Fourways Mall improved 18% between December 2021 to December 2022 from R3 131 per square metre to R3 699 per square metre with parking revenue having increased by 12% year-on-year.
The REIT’s Eden Meander in George in the Western Cape continued to report double digit growth in year-on-year trading densities and turnover figures. Its monthly average trading densities to 31 December 2022 increased by 14% to R2 522 per square metre compared to R2 215 per square metre. In the prior period, the centre further benefited from strong seasonal trade with average trading densities increasing to R4 752 per square metre in December 2022.

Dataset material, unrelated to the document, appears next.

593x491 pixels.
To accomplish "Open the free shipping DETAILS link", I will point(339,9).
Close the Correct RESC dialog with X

Cedar Square in Fourways also showed positive monthly trading density growth of 7.7% to R2 366 per square metre.
“Our strong focus on letting activity reduced portfolio vacancies by 4.7% from 21.1% in the prior financial year to 16.4%. At the end of the financial year, Cedar Square had a vacancy of 4.8% with all retail space leased and the remaining office space currently under negotiation,” comments joint CEO of Accelerate, Abri Schneider.

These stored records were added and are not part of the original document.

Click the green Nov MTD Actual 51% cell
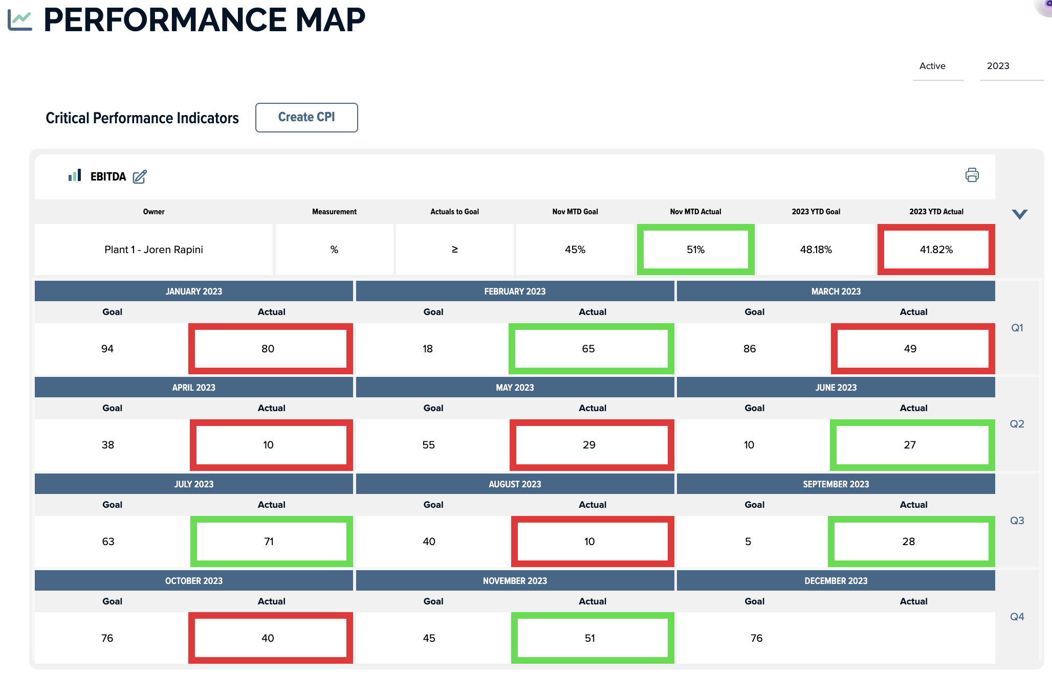Viewport: 1052px width, 675px height. [x=695, y=250]
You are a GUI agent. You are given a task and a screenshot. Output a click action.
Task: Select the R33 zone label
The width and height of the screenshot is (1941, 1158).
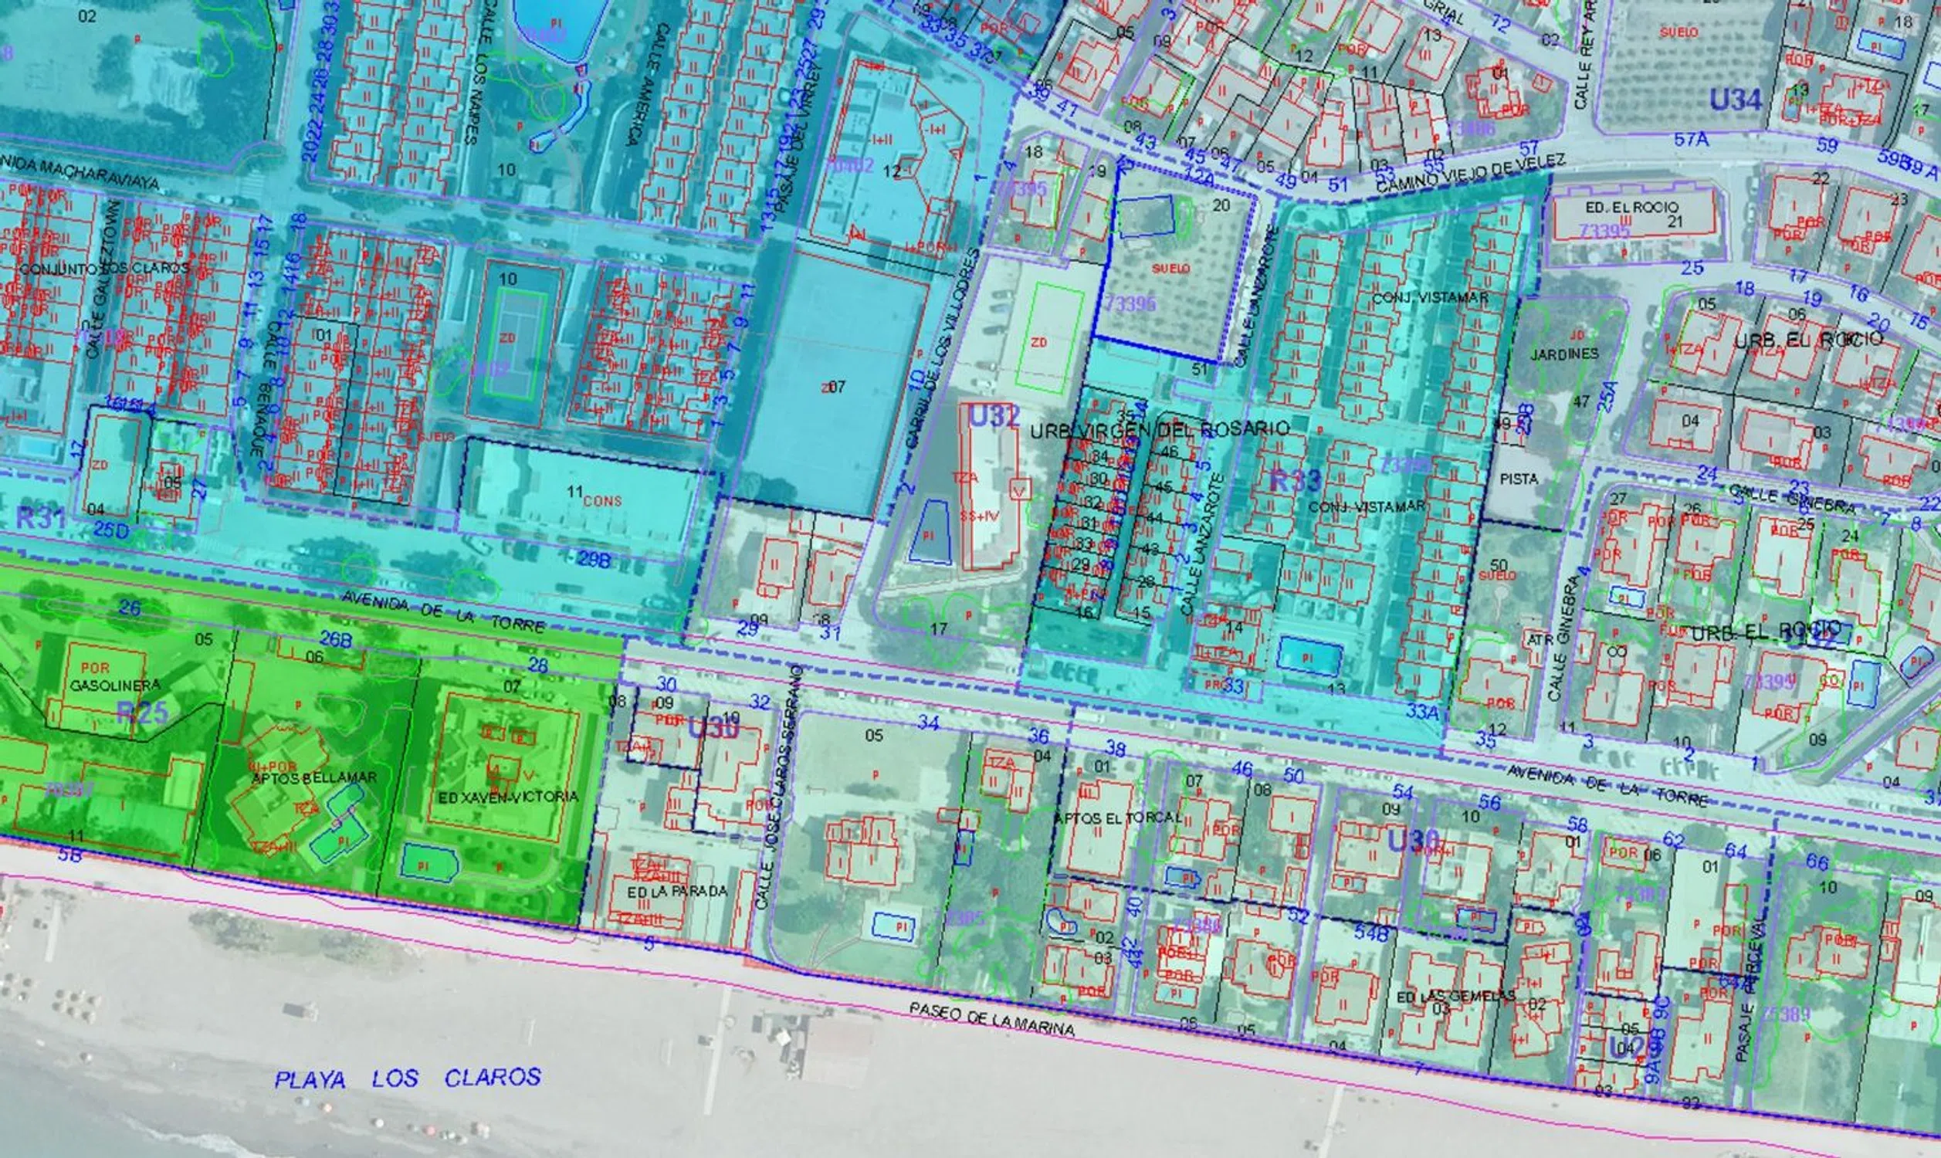pos(1295,480)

“Trading at some of our community shopping centres such as the Buzz and Waterford has also improved to well above pre-Covid-19 levels with vacancies at both these centres close to zero percent.”
Revenue from continued operations remained stable at R895 million (FY22: R897 million) whilst management’s ongoing focus on costs resulted in a 2.4% reduction in the cost-to-income ratio from 25.8% to 23.4%.
The REIT reported a contraction in its interest cover ratio (ICR) to 1.8 times (FY22: 2.1 times) mainly because of prevailing higher interest rates negating most benefits of the disposal programme, having received approval from its funders to temporarily reduce overall ICR covenant levels to 1.7 times, up to the end of the 2023 financial year.
It is currently in negotiation with funders to extend this covenant relief for a minimum further two reporting periods due to the progress made on debt reduction and improvement in revenue streams being diluted by the 425 basis points increase in interest rates since February 2022.
Accelerate’s loan-to-value (LTV) increased marginally from 42.8% to 44.8% predominantly because of an R809 million downward fair value adjustment in investment properties offsetting the positive LTV effect of non-core property disposals. As part of its debt reduction strategy, five non-core properties were disposed of during the year under review to the value of R146.7 million. A further four non-core properties to the value of R292.4 million are held for sale with transfer expected in FY24. Proceeds from these disposals are allocated towards reducing debt.
54% of the fund’s total debt expires between April 2023 and December 2023. This debt concentration is due to joint re-financing arrangements entered into between the Group and its main funders during the Covid-19 pandemic. The bulk of the balance of expiring debt is held by key relationship funders and is in the process of being termed out.
Post the reporting period, expiry dates on facilities totalling R209.3 million were successfully extended as the overall comprehensive refinance process is still underway.